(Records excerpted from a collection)
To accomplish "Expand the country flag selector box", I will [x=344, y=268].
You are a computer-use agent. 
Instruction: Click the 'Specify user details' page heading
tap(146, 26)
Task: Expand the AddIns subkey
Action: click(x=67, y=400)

• PROBLEM STATEMENT
All of the entries must be written out exactly as they stand.

• EXERCISE SOLUTION
To accomplish "Expand the country flag selector box", I will [x=344, y=268].
You are a computer-use agent. 
Instruction: Click the 'Specify user details' page heading
tap(146, 26)
Task: Expand the AddIns subkey
Action: click(x=67, y=400)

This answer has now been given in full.